I SPENT MY CHILDHOOD with my grandparents. Watching them age and suffer the limitations of chronic disease made a huge impression on me. Little did I know that this experience was to become invaluable to my career in understanding the medical challenges that geriatric patients face each day.

Demetra Antimisiaris, Pharm.D., CGP, FASCP, is assistant professor, University of Louisville, Department of Family and Geriatric Medicine.

After pharmacy school, I interviewed for an internal medicine residency at a hospital known for its treatment of celebrities as well as a geriatric residency at a Department of Veterans Affairs hospital. Although the internal medicine residency seemed glamorous, the preceptors of the geriatrics program promised me that I would “see everything in internal medicine and more” because the elderly often have multiple chronic diseases.

I owe these preceptors a debtof gratitude because they were spot on. I did see everything and found my true calling along the way. Today, I teach medical students, staff physicians, and others about medication management in the frail elderly. I use my Pharm.D. training to address a critical part of the patient-care equation: detailed medication therapy management (MTM).

Advocating for Pharmacists’ Role

For patients who are taking up to 18 drugs concurrently, medication management is essential. The question is simple: Who on the medical team is best positioned to do this important work?

Physicians can typically spend seven to 15 minutes per patient. If the patient is on multiple medications, how long does that physician have to assess each drug? Likewise, the training nurses, social workers, and pharmacologists undergo focuses on other areas.

This is why it is critical that hospitals and health systems begin to rely more on pharmacists to manage medications.

Educating Patients on Medication Regimens

I recall how my grandparents blithely took their medicines without any knowledge or understanding of what could happen in terms of interactions or other adverse consequences. In retrospect—and with the knowledge that I have now—I’ve come to realize that the number and types of medications they took caused them harm.

So, to help other elderly patients avoid these medication-related problems, I regularly conduct volunteer community seminars to increase awareness. The demand for medication consults after each community session is so immense that I recently opened a medication management clinic. I offer office hours and appointments, and patients pay in cash. My faculty members bill for the consults using their medication management codes.

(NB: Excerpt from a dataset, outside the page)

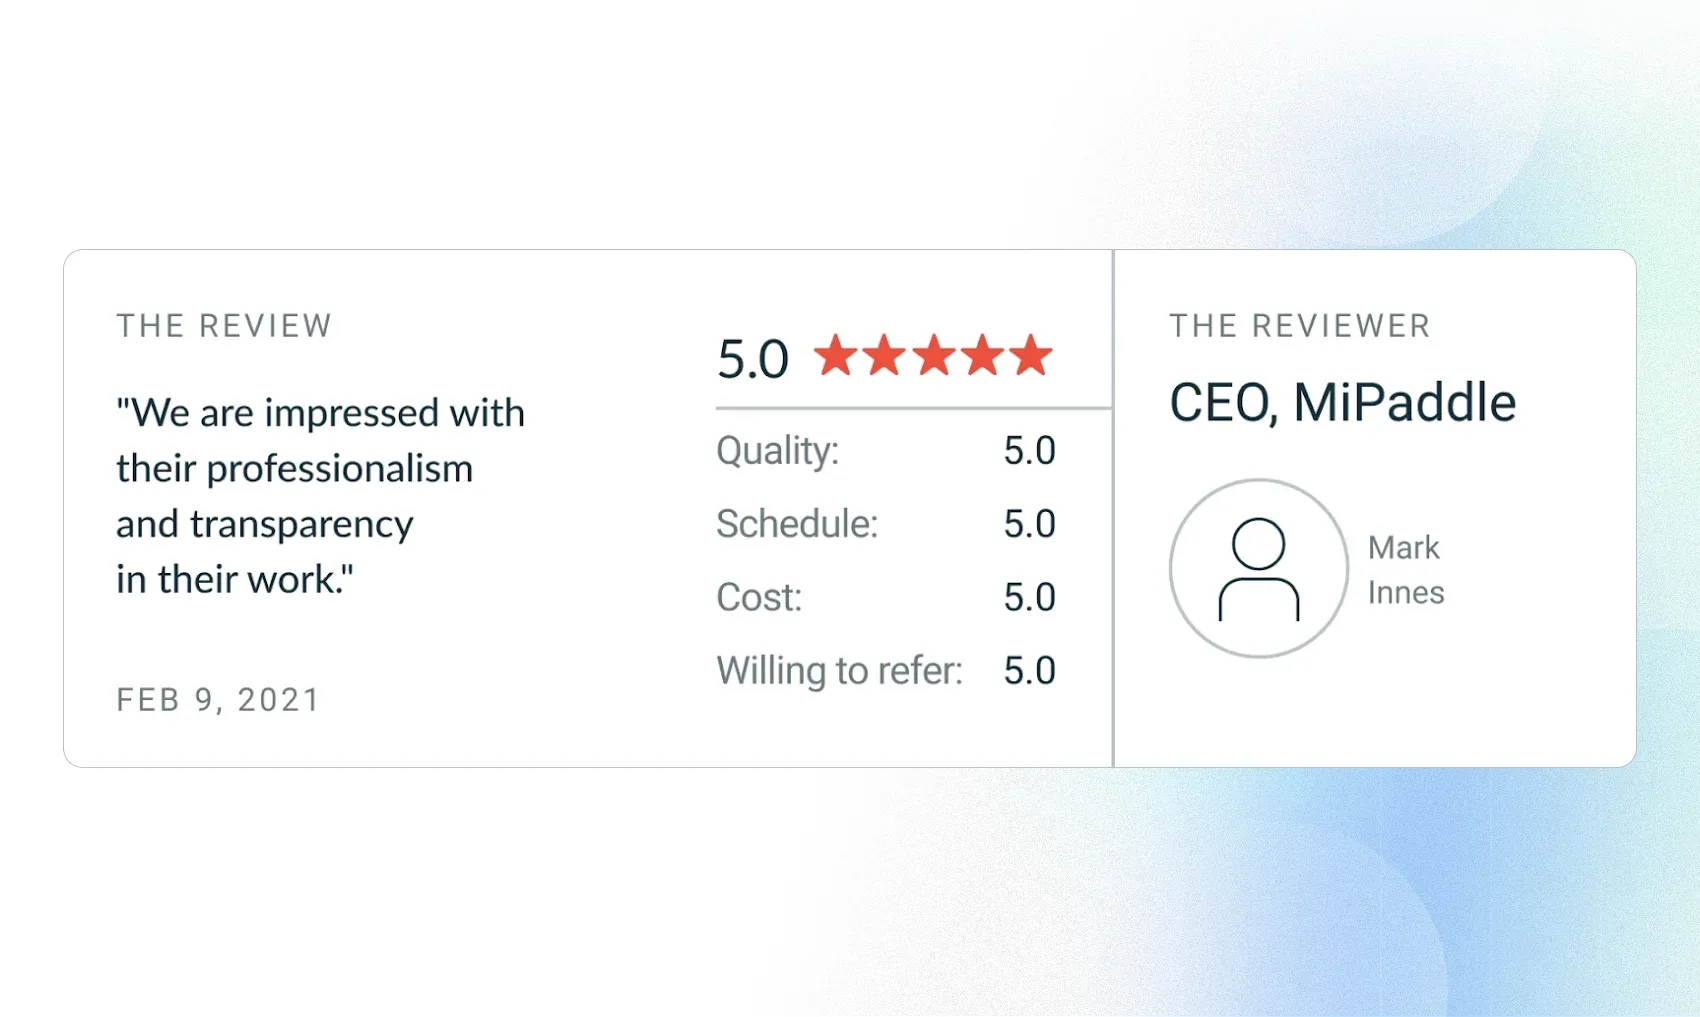
Task: Click the fourth red star
Action: [x=982, y=355]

A New Focus on Patient-Centered Care

The new Medicare Part D codes are the first official recognition that MTM is serious business. I am committed to helping position pharmacists as the medical professionals who are paid to manage drug regimens.

Pharmacists are adept at assessing costs and managing drugs, over-the-counter use, and patient diet. Once a clinical patient-centered focus is added to that mix, it is clear that pharmacists are perfect therapy managers. Regularly studying current medical literature and listening carefully to your patients will foster patient centeredness.

I believe that the ability for pharmacists to practice this kind of high-touch, high-tech approach is the very future of our profession.